Of the lines listed below, return exactly those that run from the line containing "How do I perform: Switch" through the line containing "You are a computer-use agent. The height", both included.
---
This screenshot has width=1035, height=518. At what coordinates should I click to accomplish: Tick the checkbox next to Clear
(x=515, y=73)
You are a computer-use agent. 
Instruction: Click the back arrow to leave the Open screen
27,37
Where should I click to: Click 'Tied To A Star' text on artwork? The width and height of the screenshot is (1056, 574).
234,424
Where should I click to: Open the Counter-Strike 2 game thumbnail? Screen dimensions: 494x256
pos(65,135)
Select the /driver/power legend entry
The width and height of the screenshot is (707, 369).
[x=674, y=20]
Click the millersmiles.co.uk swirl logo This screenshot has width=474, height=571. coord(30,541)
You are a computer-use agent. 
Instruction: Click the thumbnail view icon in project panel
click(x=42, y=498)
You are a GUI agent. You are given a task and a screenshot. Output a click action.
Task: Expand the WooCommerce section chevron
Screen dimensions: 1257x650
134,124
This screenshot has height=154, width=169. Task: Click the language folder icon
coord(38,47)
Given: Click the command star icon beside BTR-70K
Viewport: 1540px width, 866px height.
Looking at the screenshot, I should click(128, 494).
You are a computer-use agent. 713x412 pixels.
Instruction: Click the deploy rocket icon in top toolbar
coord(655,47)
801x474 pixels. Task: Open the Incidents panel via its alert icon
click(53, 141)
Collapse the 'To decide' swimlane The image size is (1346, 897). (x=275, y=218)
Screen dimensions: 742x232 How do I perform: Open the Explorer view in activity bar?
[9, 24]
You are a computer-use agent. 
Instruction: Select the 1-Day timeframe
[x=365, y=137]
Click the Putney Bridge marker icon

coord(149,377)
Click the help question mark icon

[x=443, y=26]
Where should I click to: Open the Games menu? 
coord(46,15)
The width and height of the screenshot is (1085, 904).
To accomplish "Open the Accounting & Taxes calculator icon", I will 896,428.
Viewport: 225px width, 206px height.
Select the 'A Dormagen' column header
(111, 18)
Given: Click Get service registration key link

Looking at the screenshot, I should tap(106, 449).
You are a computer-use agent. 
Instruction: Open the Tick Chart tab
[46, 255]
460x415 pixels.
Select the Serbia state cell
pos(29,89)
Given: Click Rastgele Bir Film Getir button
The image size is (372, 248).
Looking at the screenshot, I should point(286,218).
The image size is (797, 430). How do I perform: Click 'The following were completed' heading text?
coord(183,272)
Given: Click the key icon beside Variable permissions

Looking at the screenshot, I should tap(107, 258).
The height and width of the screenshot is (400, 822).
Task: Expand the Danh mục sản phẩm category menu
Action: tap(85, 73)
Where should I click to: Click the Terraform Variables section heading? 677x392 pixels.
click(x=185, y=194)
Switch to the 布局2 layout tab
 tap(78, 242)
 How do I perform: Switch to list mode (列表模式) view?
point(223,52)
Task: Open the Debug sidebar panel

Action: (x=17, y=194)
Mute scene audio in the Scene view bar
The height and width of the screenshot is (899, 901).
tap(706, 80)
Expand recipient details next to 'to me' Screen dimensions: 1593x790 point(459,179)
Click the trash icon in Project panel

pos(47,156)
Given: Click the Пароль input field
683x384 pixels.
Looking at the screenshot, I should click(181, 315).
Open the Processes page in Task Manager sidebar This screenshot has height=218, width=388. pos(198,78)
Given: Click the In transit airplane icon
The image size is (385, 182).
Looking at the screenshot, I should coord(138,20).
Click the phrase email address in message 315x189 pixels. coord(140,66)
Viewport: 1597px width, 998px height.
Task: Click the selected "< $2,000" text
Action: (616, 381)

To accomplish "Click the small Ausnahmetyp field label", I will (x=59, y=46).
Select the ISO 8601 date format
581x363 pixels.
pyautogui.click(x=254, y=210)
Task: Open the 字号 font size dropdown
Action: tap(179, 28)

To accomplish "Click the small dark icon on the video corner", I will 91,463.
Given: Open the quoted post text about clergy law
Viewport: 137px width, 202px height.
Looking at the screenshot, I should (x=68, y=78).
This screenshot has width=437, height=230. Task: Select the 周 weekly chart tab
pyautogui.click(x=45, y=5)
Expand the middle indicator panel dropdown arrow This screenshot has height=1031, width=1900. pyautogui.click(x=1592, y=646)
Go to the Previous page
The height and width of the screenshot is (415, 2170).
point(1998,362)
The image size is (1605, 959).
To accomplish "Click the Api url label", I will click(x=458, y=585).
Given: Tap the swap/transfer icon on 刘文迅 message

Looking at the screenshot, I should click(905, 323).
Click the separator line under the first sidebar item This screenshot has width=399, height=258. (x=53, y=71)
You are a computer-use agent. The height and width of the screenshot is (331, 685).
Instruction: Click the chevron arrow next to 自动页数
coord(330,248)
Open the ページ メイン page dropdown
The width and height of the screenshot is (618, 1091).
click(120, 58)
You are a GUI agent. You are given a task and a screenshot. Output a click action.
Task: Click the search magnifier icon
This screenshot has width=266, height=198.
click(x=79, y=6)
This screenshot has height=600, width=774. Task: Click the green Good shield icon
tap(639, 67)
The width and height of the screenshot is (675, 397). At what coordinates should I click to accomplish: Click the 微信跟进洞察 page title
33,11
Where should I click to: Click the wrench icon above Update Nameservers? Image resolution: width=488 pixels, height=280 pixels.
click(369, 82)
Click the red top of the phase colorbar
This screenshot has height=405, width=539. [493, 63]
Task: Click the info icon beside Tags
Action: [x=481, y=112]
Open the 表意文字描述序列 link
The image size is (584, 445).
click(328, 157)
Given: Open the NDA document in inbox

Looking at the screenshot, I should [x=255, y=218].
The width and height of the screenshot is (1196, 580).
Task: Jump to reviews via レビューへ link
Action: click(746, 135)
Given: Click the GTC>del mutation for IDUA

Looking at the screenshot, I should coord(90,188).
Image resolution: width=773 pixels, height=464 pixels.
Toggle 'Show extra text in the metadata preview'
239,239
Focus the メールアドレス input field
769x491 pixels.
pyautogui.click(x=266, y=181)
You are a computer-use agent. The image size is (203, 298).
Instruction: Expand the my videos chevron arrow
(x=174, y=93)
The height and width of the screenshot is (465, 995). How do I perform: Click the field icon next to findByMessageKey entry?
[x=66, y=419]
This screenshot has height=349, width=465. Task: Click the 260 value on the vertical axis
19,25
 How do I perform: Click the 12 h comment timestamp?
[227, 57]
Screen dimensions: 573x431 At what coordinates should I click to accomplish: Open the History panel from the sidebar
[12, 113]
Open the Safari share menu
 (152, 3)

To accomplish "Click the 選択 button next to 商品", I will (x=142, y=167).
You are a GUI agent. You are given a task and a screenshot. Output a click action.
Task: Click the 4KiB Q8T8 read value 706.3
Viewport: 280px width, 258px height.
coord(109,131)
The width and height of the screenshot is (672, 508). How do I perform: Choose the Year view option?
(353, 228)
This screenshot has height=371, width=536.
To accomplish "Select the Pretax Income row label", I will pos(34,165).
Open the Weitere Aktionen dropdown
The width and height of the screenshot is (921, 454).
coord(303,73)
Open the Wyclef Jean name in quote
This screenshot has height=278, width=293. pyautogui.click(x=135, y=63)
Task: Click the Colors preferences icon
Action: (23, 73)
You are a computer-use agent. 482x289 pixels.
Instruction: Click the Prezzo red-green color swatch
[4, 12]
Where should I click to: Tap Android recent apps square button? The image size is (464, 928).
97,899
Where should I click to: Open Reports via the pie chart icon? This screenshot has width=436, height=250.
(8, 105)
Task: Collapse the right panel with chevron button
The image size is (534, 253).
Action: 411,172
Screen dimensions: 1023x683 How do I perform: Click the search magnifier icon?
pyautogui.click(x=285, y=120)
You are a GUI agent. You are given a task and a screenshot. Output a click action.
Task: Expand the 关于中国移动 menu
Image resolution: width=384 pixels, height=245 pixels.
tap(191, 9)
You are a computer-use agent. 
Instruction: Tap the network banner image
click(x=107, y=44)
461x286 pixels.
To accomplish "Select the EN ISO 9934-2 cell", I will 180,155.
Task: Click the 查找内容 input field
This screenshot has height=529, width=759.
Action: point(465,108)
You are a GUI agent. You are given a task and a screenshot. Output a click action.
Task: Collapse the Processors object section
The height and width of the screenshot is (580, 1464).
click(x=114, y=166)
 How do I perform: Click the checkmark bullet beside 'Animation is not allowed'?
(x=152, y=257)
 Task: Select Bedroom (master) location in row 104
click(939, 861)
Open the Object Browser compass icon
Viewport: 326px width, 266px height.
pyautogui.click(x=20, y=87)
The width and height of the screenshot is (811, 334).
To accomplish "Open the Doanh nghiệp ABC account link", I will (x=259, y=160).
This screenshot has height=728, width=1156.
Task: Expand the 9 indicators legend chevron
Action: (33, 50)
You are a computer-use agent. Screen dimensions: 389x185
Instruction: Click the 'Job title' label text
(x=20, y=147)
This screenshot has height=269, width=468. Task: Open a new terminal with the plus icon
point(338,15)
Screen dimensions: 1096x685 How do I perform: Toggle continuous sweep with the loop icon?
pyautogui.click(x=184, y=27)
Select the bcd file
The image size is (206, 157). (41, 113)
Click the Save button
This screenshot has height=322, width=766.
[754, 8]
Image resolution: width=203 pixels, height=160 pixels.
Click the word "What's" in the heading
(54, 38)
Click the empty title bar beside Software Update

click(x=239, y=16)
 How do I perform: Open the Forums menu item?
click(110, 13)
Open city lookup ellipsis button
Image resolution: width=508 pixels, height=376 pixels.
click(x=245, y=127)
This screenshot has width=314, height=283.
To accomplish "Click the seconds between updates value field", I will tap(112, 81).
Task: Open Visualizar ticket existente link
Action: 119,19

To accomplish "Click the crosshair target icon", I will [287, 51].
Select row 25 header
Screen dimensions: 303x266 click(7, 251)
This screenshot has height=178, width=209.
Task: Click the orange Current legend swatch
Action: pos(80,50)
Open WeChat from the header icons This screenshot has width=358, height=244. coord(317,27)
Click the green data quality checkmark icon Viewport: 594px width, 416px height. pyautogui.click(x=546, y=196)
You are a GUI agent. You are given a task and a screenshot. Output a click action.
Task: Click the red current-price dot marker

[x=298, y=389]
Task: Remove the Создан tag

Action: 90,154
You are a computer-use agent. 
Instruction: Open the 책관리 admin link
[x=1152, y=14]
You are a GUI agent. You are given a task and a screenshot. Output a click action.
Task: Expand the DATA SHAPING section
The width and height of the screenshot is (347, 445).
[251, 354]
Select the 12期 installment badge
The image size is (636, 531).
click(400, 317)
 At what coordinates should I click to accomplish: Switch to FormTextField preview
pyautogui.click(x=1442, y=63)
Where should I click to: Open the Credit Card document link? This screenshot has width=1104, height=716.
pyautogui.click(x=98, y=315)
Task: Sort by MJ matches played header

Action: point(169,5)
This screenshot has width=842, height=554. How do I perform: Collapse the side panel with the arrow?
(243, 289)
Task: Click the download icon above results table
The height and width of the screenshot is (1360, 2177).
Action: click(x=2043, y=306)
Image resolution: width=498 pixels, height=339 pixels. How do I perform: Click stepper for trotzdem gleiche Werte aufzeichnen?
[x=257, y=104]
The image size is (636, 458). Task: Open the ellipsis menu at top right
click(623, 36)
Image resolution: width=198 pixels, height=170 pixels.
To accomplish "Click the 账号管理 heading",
---
TASK ANSWER
 How do I perform: Switch to list mode (列表模式) view?
point(223,52)
Task: Open the Debug sidebar panel

Action: (x=17, y=194)
Mute scene audio in the Scene view bar
The height and width of the screenshot is (899, 901).
tap(706, 80)
Expand recipient details next to 'to me' Screen dimensions: 1593x790 point(459,179)
Click the trash icon in Project panel

pos(47,156)
Given: Click the Пароль input field
683x384 pixels.
Looking at the screenshot, I should click(181, 315).
Open the Processes page in Task Manager sidebar This screenshot has height=218, width=388. pos(198,78)
Given: Click the In transit airplane icon
The image size is (385, 182).
Looking at the screenshot, I should coord(138,20).
Click the phrase email address in message 315x189 pixels. coord(140,66)
Viewport: 1597px width, 998px height.
Task: Click the selected "< $2,000" text
Action: (616, 381)

To accomplish "Click the small Ausnahmetyp field label", I will (x=59, y=46).
Select the ISO 8601 date format
581x363 pixels.
pyautogui.click(x=254, y=210)
Task: Open the 字号 font size dropdown
Action: tap(179, 28)

To accomplish "Click the small dark icon on the video corner", I will 91,463.
Given: Open the quoted post text about clergy law
Viewport: 137px width, 202px height.
Looking at the screenshot, I should (x=68, y=78).
This screenshot has width=437, height=230. Task: Select the 周 weekly chart tab
pyautogui.click(x=45, y=5)
Expand the middle indicator panel dropdown arrow This screenshot has height=1031, width=1900. pyautogui.click(x=1592, y=646)
Go to the Previous page
The height and width of the screenshot is (415, 2170).
point(1998,362)
The image size is (1605, 959).
To accomplish "Click the Api url label", I will click(x=458, y=585).
Given: Tap the swap/transfer icon on 刘文迅 message

Looking at the screenshot, I should click(905, 323).
Click the separator line under the first sidebar item This screenshot has width=399, height=258. (x=53, y=71)
You are a computer-use agent. The height and width of the screenshot is (331, 685).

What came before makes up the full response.